Benjamin Taunay :Je pense que le cas de Louxor est exceptionnel, et on ne peut pas généraliser à partir de cela. A mon sens, ça n'a rien de chinois, on pourrait observer un cas similaire un peu partout. Je vois dans la polémique qui a été soulevé suite à cet acte la réactivation de la vieille peur du "péril jaune". Cela me fait penser à une caricature du début du XXe siècle qui montrait un Chinois égorgeant un étranger et où on appelait ça "barbarie", tandis que l'Européen égorgeant le Chinois était intitulé "civilisation". Quand on regarde la presse généraliste, la stratégie de développement chinoise est toujours vue comme une conquête, une main placée sur le monde.

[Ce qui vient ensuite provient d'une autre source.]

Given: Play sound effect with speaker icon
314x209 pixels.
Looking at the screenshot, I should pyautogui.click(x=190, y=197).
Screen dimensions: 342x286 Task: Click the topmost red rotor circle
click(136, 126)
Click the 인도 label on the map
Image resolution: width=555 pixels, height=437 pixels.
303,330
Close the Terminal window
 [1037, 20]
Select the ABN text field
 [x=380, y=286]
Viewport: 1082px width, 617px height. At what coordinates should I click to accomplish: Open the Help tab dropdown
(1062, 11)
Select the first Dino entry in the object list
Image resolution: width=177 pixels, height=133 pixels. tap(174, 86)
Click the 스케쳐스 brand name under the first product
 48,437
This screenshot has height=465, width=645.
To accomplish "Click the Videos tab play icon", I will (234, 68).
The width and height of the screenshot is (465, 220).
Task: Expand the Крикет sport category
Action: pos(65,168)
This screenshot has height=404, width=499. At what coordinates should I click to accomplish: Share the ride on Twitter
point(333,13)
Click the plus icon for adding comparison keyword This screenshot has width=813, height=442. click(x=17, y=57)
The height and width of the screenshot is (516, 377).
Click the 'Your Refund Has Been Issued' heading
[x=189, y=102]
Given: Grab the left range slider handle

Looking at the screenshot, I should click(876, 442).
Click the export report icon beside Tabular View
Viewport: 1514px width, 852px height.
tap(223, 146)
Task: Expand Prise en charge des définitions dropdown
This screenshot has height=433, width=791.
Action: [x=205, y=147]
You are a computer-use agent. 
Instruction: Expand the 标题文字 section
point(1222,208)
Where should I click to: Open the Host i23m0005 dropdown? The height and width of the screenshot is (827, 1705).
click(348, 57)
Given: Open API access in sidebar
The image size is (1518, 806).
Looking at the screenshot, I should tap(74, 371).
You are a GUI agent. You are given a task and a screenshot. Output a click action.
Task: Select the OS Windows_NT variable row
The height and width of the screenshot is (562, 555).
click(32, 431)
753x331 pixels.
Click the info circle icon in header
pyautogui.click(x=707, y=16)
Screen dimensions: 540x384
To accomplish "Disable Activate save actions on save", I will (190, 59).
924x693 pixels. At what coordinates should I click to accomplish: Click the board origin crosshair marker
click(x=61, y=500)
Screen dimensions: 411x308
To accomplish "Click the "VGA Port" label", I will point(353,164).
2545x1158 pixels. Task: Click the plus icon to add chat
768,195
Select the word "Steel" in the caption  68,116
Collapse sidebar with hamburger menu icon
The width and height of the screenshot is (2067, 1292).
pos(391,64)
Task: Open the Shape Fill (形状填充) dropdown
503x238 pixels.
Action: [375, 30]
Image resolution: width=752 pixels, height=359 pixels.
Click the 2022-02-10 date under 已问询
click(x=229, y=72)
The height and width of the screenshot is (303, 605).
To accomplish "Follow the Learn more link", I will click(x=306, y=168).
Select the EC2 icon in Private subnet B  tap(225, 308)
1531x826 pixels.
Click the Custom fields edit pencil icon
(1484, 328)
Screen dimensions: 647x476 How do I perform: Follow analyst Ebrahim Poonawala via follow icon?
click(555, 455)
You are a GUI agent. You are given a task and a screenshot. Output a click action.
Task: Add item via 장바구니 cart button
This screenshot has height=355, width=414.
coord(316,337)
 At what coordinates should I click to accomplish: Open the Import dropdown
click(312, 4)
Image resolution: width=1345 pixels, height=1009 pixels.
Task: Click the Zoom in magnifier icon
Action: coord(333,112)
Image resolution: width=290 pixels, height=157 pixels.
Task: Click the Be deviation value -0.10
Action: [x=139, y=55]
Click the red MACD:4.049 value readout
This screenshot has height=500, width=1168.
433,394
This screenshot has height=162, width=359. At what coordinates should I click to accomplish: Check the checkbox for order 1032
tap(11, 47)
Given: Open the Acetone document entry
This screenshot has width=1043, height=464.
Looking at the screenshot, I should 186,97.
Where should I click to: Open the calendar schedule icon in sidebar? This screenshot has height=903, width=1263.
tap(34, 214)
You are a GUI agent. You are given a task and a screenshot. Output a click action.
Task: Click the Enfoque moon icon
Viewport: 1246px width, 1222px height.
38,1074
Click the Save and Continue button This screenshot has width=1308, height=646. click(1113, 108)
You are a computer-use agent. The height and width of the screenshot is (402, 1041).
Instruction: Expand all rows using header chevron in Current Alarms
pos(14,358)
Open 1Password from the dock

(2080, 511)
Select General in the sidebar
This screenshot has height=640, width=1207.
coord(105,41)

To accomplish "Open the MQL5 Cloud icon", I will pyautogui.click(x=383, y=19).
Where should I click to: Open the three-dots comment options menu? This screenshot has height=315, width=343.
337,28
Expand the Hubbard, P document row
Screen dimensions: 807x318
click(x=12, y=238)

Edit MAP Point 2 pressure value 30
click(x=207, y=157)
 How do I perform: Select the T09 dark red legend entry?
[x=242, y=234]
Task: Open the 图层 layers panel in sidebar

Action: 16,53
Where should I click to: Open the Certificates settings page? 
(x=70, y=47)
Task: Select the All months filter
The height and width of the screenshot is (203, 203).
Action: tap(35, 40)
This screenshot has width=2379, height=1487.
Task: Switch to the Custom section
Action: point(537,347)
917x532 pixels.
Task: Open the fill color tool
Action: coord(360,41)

Cependant, il est vrai que quand Hong-Kong a été rétrocédé à la Chine, dans le parc Disneyland, il y a avait des écriteaux "merci de ne pas s'allonger dans les pelouses" ou "merci de ne pas uriner partout". Ces panneaux ont disparu, mais c'était le regard que les Chinois inspiraient à ceux qui se pensaient les défenseurs du bon goût.

Ce qui est cependant vrai, c'est que de nombreux Chinois, même éduqués, se raclent bruyamment la gorge pour cracher dans la rue. L'autre élément c'est que quand vous allez par exemple dans un restaurant en Chine, c'est beaucoup plus bruyant. Il y a aussi chez les eux un certain côté ostentatoire (avec l'image classique du riche Chinois qui va dévaliser les magasins de l'aéroport) pour gagner de la considération sociale.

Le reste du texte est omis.